(Collected data)
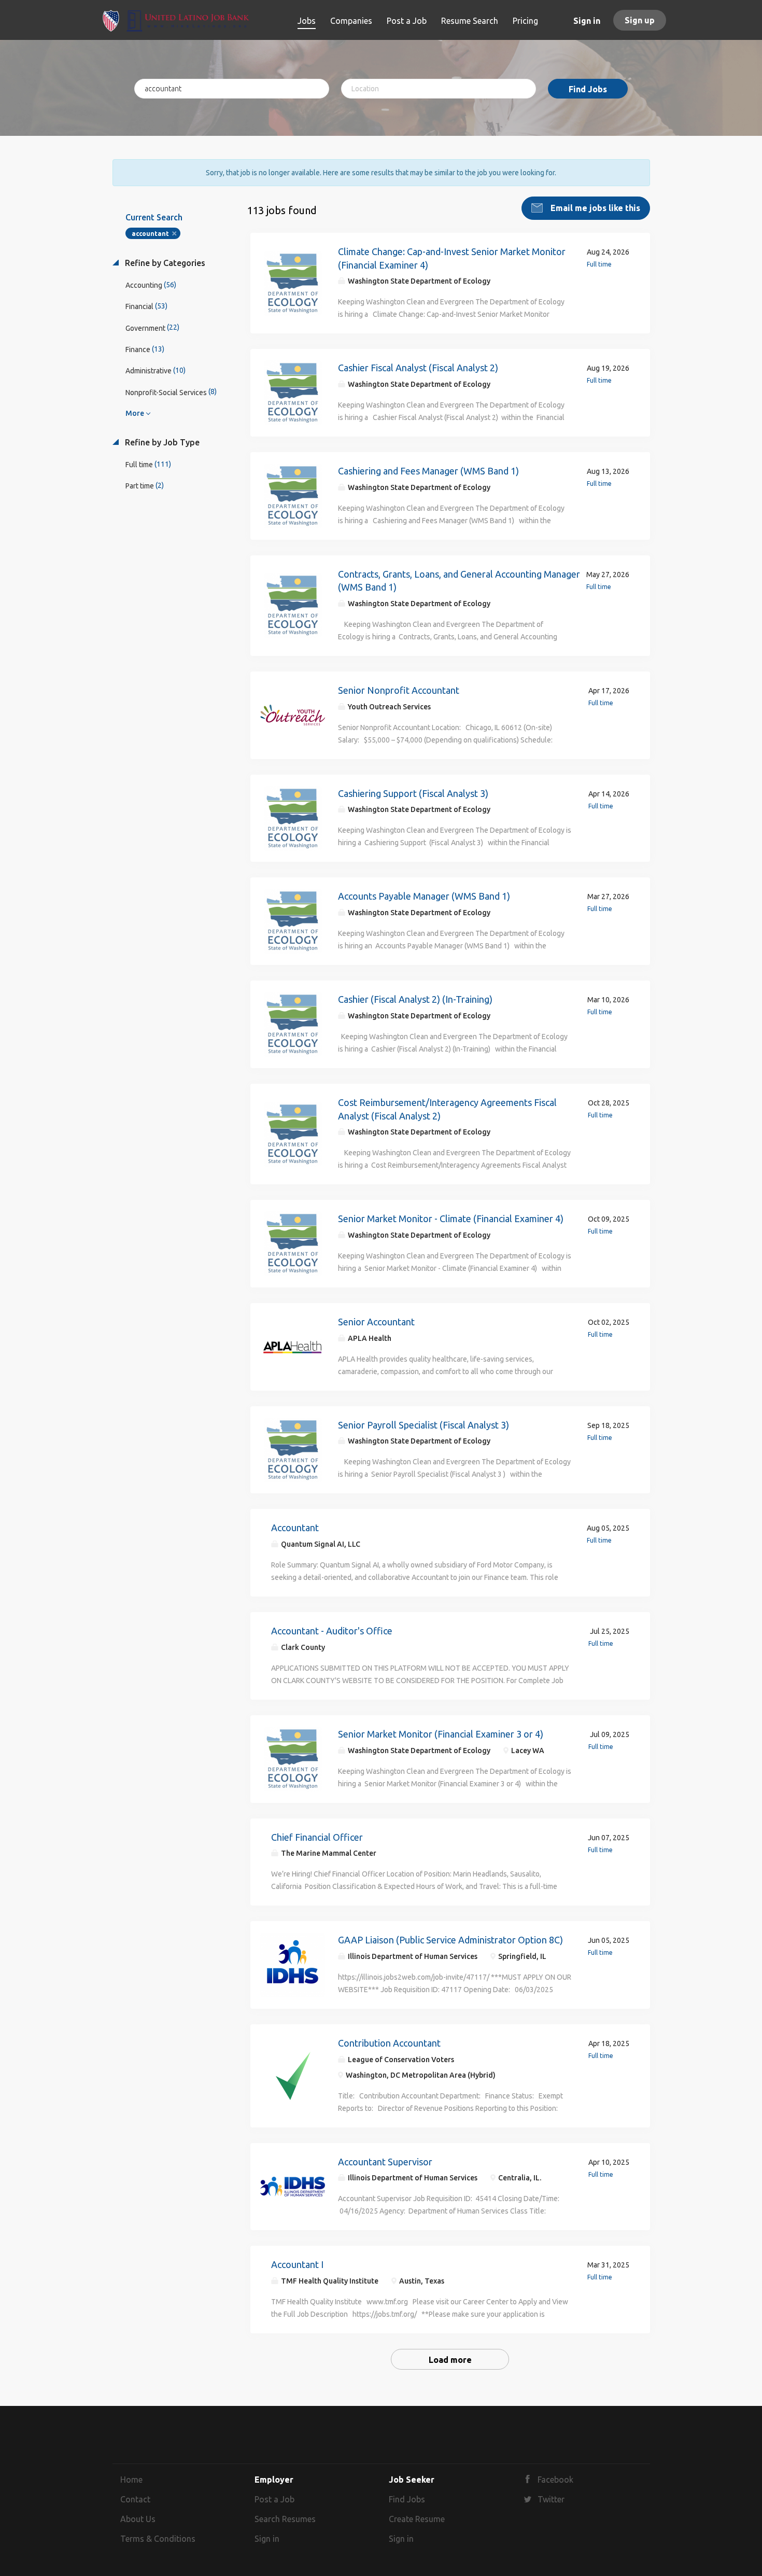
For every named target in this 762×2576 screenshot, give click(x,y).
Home (131, 2479)
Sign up (640, 20)
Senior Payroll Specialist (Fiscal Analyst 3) (423, 1425)
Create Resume (417, 2519)
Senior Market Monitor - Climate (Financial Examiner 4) (450, 1218)
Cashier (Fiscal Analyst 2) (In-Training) (415, 999)
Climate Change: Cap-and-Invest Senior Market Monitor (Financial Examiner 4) (452, 258)
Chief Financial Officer (317, 1837)
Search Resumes (285, 2519)
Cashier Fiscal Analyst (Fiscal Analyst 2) (418, 367)
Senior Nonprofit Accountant (398, 690)
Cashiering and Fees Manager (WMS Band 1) (428, 471)
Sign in (586, 20)
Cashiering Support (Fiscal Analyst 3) (413, 793)
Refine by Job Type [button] (161, 442)
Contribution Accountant (389, 2043)
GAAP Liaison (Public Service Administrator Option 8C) (450, 1940)
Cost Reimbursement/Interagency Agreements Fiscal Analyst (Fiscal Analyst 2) (447, 1109)
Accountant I (297, 2264)
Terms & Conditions (157, 2538)
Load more (450, 2359)
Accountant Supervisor (385, 2162)
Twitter (551, 2499)
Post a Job (274, 2499)
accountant (150, 233)
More (134, 413)
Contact (135, 2499)
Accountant (295, 1527)
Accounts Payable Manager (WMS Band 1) (424, 896)
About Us (138, 2519)
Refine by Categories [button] (164, 263)
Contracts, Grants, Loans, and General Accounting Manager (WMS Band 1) (459, 581)
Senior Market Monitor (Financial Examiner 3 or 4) (440, 1734)
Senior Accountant (376, 1322)
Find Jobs (588, 89)
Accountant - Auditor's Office (331, 1631)
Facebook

#### [About this task]
Please return the lines above that run from the line containing "Sign in (586, 20)" to the line containing "Accountant Supervisor (385, 2162)", inclusive, exactly and with no other lines.

#### [Answer box]
Sign in (586, 20)
Cashiering Support (Fiscal Analyst 3) (413, 793)
Refine by Job Type [button] (161, 442)
Contribution Accountant (389, 2043)
GAAP Liaison (Public Service Administrator Option 8C) (450, 1940)
Cost Reimbursement/Interagency Agreements Fiscal Analyst (Fiscal Analyst 2) (447, 1109)
Accountant I (297, 2264)
Terms & Conditions (157, 2538)
Load more (450, 2359)
Accountant Supervisor (385, 2162)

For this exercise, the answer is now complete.